>> start SOURCE EXCERPT
The bank's appraiser had revalued his property. In the twelve months since the original loan, local commercial real estate prices had slipped. The new appraisal came in below the old one. The bank offered renewal — but at a lower amount. Mr. Jiang would need to repay the difference immediately, or find additional collateral.
He couldn't. The gap was hundreds of thousands of yuan. He had no other property to pledge. His operating cash flow couldn't absorb the hit. Within months, the loan went into default. The property went to auction. The business closed.
Mr. Jiang's story is not exceptional. It is the mechanism.
Here is the machine, stripped to its gears:
- A business owner borrows against real estate — because in China, that is virtually the only way a small business gets a loan. Mortgage-backed lending accounts for 70-80% of all SME credit. Pure unsecured lending? Under 20%.
- Property prices fall. They've been falling since 2021 across most of China's 70 major cities, with declines of 20-30% in some markets.
>> end SOURCE EXCERPT
EXERCISE TASKS:
[a] Repeat the passage on small-business lending in China word for word, from "He couldn't. The" to "is the mechanism.".
[b] Answer these questions using the passage on small-business lending in China.
(i) What share of all SME credit does mortgage-backed lending account for?
(ii) Since what year have property prices been falling across most of China's 70 major cities?
(iii) What happened to Mr. Jiang's property after the loan went into default?
The rows that follow are separate material and are not part of the passage on small-business lending in China.
>> start DATA LINES
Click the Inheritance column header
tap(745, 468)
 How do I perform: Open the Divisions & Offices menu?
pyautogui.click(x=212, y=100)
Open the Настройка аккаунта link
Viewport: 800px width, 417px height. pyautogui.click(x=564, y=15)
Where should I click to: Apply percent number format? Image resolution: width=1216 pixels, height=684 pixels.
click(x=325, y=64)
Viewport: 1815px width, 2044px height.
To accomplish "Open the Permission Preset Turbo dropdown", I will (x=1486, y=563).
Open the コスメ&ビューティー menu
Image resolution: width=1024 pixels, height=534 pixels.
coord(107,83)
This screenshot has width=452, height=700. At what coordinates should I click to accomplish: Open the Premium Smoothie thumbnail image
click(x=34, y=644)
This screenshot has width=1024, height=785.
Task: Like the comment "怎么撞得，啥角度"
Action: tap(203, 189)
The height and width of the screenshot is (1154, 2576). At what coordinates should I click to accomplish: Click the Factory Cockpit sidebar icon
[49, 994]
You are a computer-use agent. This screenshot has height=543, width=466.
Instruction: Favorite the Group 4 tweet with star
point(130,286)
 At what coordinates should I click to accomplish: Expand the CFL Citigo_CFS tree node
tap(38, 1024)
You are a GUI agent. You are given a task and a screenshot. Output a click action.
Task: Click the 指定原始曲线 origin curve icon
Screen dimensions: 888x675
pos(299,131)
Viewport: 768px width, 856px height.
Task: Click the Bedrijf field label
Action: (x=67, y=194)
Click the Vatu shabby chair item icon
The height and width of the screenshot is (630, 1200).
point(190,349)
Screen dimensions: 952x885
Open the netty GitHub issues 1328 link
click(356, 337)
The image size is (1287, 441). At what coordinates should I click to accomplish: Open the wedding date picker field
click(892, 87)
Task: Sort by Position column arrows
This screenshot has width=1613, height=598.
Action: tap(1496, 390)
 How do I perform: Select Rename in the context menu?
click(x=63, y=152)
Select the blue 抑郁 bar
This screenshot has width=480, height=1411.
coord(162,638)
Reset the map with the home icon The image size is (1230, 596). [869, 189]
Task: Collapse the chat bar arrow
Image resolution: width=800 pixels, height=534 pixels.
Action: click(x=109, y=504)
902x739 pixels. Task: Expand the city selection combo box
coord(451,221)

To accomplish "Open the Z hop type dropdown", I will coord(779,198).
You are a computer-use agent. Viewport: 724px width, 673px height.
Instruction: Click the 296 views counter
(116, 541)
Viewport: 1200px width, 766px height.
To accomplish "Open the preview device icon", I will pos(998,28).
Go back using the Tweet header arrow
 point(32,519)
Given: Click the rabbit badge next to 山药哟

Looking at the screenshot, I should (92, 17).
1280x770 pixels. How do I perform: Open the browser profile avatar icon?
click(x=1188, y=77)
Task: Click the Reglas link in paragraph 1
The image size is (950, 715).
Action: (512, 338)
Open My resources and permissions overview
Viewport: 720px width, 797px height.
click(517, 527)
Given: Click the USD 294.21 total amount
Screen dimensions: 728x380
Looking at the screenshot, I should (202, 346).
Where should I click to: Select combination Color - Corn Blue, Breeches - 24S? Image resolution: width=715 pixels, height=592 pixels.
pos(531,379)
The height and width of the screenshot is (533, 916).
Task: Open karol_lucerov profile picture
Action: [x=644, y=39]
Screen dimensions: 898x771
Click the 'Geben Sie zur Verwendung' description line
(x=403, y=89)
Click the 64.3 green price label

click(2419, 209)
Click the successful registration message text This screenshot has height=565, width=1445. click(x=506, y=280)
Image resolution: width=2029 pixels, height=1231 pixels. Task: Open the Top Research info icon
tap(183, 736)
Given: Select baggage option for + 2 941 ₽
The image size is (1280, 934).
>> end DATA LINES
PER-TASK ANSWERS:
[a]
He couldn't. The gap was hundreds of thousands of yuan. He had no other property to pledge. His operating cash flow couldn't absorb the hit. Within months, the loan went into default. The property went to auction. The business closed.
Mr. Jiang's story is not exceptional. It is the mechanism.

[b]
(i) 70-80%
(ii) 2021
(iii) It went to auction.